§ THE PROBLEM
Below are records; quote them exactly from the first line through the line that contains "vlog制作 (183, 1482)".

§ EXTRACTED INFORMATION
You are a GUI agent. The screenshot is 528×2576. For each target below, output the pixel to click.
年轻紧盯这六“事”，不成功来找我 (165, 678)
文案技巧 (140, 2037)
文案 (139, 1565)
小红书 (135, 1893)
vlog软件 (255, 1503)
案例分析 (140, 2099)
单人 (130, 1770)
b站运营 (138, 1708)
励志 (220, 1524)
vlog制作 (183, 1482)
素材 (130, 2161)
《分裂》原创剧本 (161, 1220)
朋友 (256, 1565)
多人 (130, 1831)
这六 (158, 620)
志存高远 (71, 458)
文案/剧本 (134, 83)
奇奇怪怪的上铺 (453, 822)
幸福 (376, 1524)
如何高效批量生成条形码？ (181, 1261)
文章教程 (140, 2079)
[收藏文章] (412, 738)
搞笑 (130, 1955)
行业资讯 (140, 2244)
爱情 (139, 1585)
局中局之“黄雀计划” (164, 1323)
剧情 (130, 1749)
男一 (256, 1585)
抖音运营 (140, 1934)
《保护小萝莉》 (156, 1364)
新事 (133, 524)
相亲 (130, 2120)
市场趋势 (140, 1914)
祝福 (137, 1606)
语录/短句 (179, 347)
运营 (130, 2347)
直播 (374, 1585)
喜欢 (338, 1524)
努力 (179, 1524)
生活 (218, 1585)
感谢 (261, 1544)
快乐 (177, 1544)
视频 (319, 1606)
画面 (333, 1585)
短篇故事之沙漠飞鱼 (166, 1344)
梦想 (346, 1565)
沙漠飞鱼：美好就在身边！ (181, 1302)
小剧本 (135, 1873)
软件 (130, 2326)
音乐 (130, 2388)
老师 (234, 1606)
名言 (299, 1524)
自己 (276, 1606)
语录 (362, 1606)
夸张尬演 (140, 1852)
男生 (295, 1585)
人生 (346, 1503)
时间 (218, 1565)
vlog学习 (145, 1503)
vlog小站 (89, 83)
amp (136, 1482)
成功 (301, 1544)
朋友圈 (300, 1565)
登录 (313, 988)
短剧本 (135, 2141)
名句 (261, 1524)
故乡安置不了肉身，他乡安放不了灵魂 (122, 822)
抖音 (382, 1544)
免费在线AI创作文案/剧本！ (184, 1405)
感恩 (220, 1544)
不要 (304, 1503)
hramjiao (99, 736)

§ RESPONSE TO THE TASK
You are a GUI agent. The screenshot is 528×2576. For each target below, output the pixel to click.
年轻紧盯这六“事”，不成功来找我 (165, 678)
文案技巧 (140, 2037)
文案 (139, 1565)
小红书 (135, 1893)
vlog软件 (255, 1503)
案例分析 (140, 2099)
单人 (130, 1770)
b站运营 (138, 1708)
励志 (220, 1524)
vlog制作 (183, 1482)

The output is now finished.